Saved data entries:
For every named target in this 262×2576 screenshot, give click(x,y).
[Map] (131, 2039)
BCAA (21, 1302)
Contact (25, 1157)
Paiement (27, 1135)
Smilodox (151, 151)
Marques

**Aim of the exercise**.
Each entry shown above should be transcribed exactly as written.

**Task result**.
For every named target in this 262×2576 screenshot, give click(x,y).
[Map] (131, 2039)
BCAA (21, 1302)
Contact (25, 1157)
Paiement (27, 1135)
Smilodox (151, 151)
Marques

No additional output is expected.